Il est des rencontres théâtrales, des comédiens dont on pourrait dire de leur talent comme de les rencontrer sur notre chemin que cela n'est point le hasard comme d'aucuns les yeux tournés vers la lumière s'étonnent de ne pas s'en éblouir...

Il est des rencontres dans la vie dans lesquelles on pourrait redire avec ferveur, frissons et émotion le mot point d’orgue au roman de Georges Bernanos Journal d’un Curé de Campagne : « Tout est grâce ». C’est bel et bien par ces mots qu’on a envie de dresser le portrait tout à fait singulier d’un comédien hors pair animé par ce «Tout » Bernanosien.

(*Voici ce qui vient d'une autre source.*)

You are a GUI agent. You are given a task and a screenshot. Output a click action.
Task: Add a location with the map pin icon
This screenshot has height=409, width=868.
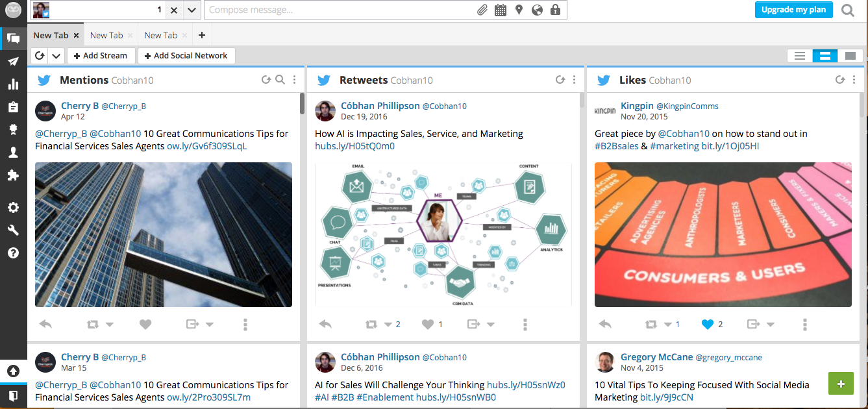pos(518,10)
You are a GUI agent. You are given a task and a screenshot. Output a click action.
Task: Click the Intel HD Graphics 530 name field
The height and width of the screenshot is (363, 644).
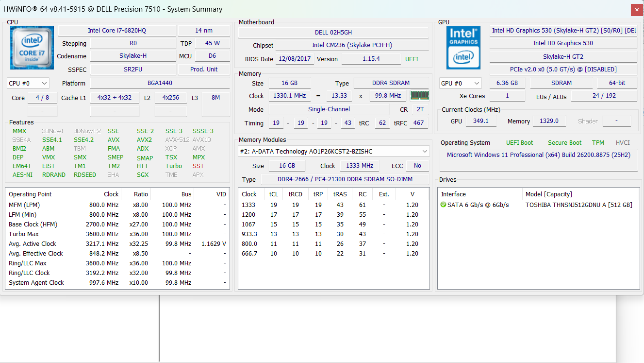click(563, 43)
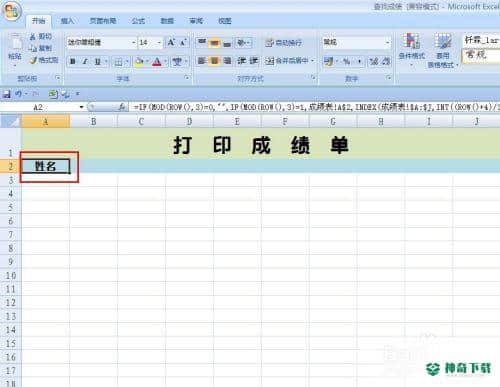
Task: Open the number format dropdown
Action: (387, 43)
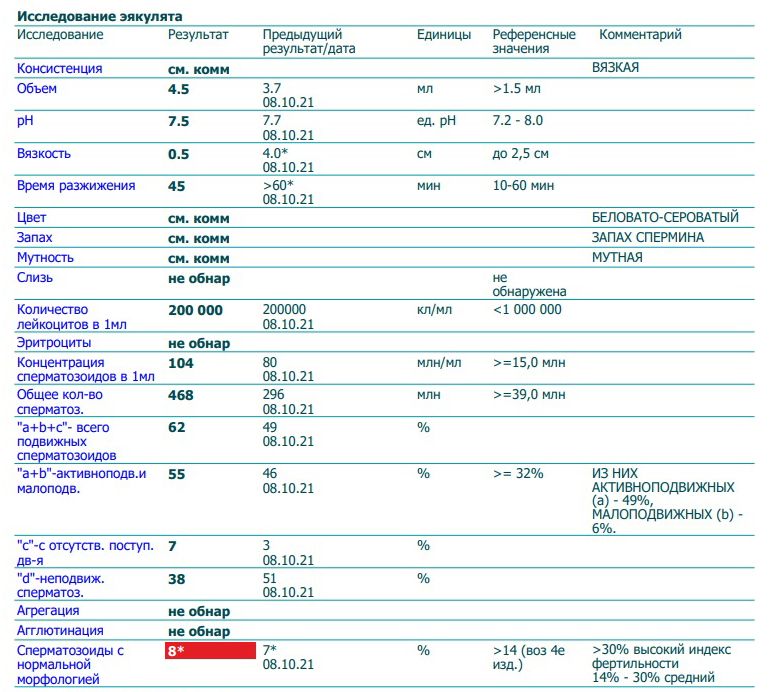Select the "Вязкость" row label
The height and width of the screenshot is (692, 771).
(44, 154)
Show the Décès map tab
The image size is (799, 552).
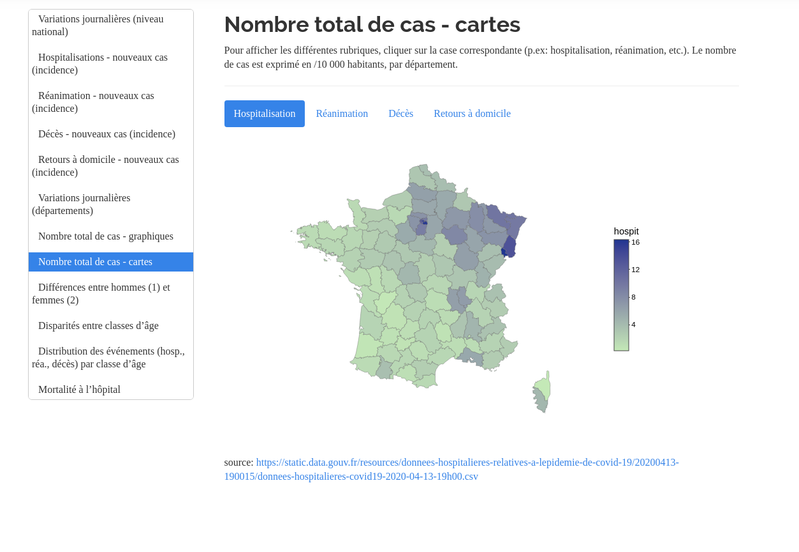401,114
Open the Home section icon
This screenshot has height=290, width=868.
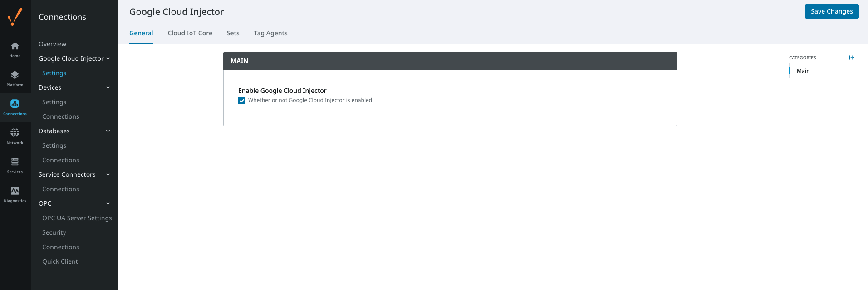tap(15, 49)
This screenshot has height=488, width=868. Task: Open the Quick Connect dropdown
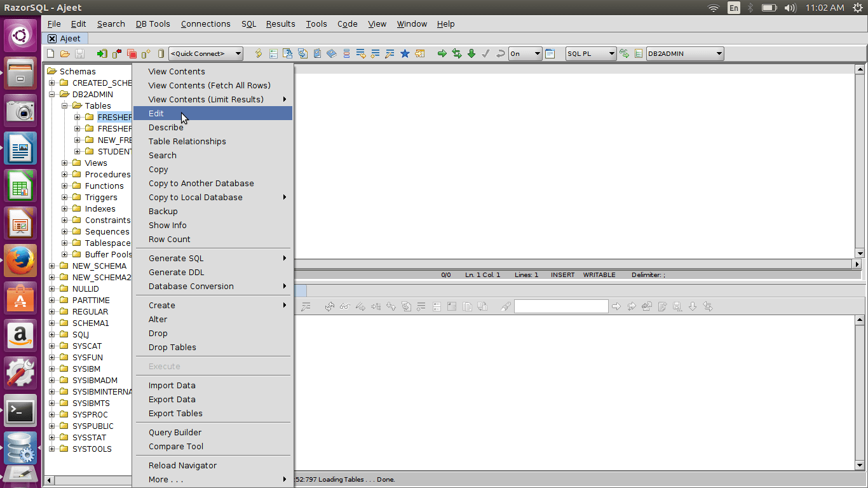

Pourtant Emile Azzi à tout juste l’âge du Christ, le même nombre symbolique de boutons sur une soutane et son témoignage ressemble à tous ces êtres d’exception animés d’une foi extraordinaire comme si l’invisible avait pris corps en eux pour nous laisser entrevoir la douce lumière de l’Espérance. Emile Azzi et sa compagnie théâtrale « A Ciel Ouvert Les Justes Causes » joue admirablement Paul Claudel et développe dans son jeu d’acteur son message à la fois universel d’Amour tant dans l’Annonce Faite à Marie que dans Tête d’or ou prochainement dans Partage de midi et dans le futur talentueux qui l’anime l’Evangile Selon Saint-Jean qu’on s’impatiente de voir mis en scène et joué.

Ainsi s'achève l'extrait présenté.